- PROBLEM REQUIREMENTS
Set down every entry again, exactly as it appears.

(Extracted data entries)
+ + + + + + +

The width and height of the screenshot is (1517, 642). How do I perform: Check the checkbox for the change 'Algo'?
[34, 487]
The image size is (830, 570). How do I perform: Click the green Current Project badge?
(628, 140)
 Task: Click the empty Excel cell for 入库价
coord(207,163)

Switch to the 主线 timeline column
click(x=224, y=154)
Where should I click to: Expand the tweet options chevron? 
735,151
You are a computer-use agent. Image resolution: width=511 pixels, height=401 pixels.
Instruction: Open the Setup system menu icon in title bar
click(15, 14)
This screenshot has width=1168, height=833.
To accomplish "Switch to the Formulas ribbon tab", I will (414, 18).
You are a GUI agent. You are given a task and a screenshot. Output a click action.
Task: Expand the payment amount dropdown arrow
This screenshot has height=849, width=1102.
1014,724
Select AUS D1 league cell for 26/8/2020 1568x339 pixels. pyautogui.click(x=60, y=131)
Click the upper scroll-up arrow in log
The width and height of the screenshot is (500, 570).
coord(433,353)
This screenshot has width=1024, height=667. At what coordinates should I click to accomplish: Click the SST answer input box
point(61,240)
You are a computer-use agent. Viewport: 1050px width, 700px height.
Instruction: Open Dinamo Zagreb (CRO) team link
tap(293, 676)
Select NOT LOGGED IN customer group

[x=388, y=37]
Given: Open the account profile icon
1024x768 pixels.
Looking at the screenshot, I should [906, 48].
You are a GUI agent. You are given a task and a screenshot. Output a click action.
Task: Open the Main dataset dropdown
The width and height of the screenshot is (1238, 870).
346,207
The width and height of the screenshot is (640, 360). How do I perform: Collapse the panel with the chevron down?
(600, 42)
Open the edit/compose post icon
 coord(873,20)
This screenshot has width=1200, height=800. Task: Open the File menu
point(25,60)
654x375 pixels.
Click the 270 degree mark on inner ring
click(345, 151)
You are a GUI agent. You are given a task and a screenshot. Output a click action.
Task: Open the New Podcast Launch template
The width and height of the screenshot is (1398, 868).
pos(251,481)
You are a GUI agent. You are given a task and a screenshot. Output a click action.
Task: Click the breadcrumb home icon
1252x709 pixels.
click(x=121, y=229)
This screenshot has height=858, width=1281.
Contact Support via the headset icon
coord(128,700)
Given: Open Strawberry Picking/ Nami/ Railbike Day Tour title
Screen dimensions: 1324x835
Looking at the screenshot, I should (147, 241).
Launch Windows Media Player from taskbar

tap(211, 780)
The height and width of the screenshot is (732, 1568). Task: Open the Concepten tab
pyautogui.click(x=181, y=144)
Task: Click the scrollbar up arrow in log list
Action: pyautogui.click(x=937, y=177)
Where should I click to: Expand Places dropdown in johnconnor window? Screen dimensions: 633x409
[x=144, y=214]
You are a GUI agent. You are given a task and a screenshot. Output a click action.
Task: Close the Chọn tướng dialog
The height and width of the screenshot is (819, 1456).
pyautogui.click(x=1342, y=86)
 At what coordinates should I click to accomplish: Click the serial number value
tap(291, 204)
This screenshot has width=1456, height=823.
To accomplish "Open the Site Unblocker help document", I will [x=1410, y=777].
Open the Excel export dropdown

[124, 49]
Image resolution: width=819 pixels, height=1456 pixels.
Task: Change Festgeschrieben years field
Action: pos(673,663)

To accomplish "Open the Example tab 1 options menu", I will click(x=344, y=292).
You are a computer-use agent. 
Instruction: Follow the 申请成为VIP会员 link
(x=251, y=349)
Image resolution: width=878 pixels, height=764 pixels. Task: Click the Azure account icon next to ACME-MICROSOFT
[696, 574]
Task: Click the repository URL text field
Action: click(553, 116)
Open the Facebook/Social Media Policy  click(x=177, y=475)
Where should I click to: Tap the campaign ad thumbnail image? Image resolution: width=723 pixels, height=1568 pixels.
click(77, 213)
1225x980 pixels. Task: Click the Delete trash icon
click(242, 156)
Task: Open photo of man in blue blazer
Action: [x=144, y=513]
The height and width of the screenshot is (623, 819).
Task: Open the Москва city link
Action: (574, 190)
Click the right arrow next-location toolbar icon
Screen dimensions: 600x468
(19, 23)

+ + + + + + +

- RESULT
The width and height of the screenshot is (1517, 642). How do I perform: Check the checkbox for the change 'Algo'?
[34, 487]
The image size is (830, 570). How do I perform: Click the green Current Project badge?
(628, 140)
 Task: Click the empty Excel cell for 入库价
coord(207,163)

Switch to the 主线 timeline column
click(x=224, y=154)
Where should I click to: Expand the tweet options chevron? 
735,151
You are a computer-use agent. Image resolution: width=511 pixels, height=401 pixels.
Instruction: Open the Setup system menu icon in title bar
click(15, 14)
This screenshot has width=1168, height=833.
To accomplish "Switch to the Formulas ribbon tab", I will (414, 18).
You are a GUI agent. You are given a task and a screenshot. Output a click action.
Task: Expand the payment amount dropdown arrow
This screenshot has height=849, width=1102.
1014,724
Select AUS D1 league cell for 26/8/2020 1568x339 pixels. pyautogui.click(x=60, y=131)
Click the upper scroll-up arrow in log
The width and height of the screenshot is (500, 570).
coord(433,353)
This screenshot has width=1024, height=667. At what coordinates should I click to accomplish: Click the SST answer input box
point(61,240)
You are a computer-use agent. Viewport: 1050px width, 700px height.
Instruction: Open Dinamo Zagreb (CRO) team link
tap(293, 676)
Select NOT LOGGED IN customer group

[x=388, y=37]
Given: Open the account profile icon
1024x768 pixels.
Looking at the screenshot, I should [906, 48].
You are a GUI agent. You are given a task and a screenshot. Output a click action.
Task: Open the Main dataset dropdown
The width and height of the screenshot is (1238, 870).
346,207
The width and height of the screenshot is (640, 360). How do I perform: Collapse the panel with the chevron down?
(600, 42)
Open the edit/compose post icon
 coord(873,20)
This screenshot has width=1200, height=800. Task: Open the File menu
point(25,60)
654x375 pixels.
Click the 270 degree mark on inner ring
click(345, 151)
You are a GUI agent. You are given a task and a screenshot. Output a click action.
Task: Open the New Podcast Launch template
The width and height of the screenshot is (1398, 868).
pos(251,481)
You are a GUI agent. You are given a task and a screenshot. Output a click action.
Task: Click the breadcrumb home icon
1252x709 pixels.
click(x=121, y=229)
This screenshot has height=858, width=1281.
Contact Support via the headset icon
coord(128,700)
Given: Open Strawberry Picking/ Nami/ Railbike Day Tour title
Screen dimensions: 1324x835
Looking at the screenshot, I should (147, 241).
Launch Windows Media Player from taskbar

tap(211, 780)
The height and width of the screenshot is (732, 1568). Task: Open the Concepten tab
pyautogui.click(x=181, y=144)
Task: Click the scrollbar up arrow in log list
Action: pyautogui.click(x=937, y=177)
Where should I click to: Expand Places dropdown in johnconnor window? Screen dimensions: 633x409
[x=144, y=214]
You are a GUI agent. You are given a task and a screenshot. Output a click action.
Task: Close the Chọn tướng dialog
The height and width of the screenshot is (819, 1456).
pyautogui.click(x=1342, y=86)
 At what coordinates should I click to accomplish: Click the serial number value
tap(291, 204)
This screenshot has width=1456, height=823.
To accomplish "Open the Site Unblocker help document", I will [x=1410, y=777].
Open the Excel export dropdown

[124, 49]
Image resolution: width=819 pixels, height=1456 pixels.
Task: Change Festgeschrieben years field
Action: pos(673,663)

To accomplish "Open the Example tab 1 options menu", I will click(x=344, y=292).
You are a computer-use agent. 
Instruction: Follow the 申请成为VIP会员 link
(x=251, y=349)
Image resolution: width=878 pixels, height=764 pixels. Task: Click the Azure account icon next to ACME-MICROSOFT
[696, 574]
Task: Click the repository URL text field
Action: click(553, 116)
Open the Facebook/Social Media Policy  click(x=177, y=475)
Where should I click to: Tap the campaign ad thumbnail image? Image resolution: width=723 pixels, height=1568 pixels.
click(77, 213)
1225x980 pixels. Task: Click the Delete trash icon
click(242, 156)
Task: Open photo of man in blue blazer
Action: [x=144, y=513]
The height and width of the screenshot is (623, 819).
Task: Open the Москва city link
Action: (574, 190)
Click the right arrow next-location toolbar icon
Screen dimensions: 600x468
(19, 23)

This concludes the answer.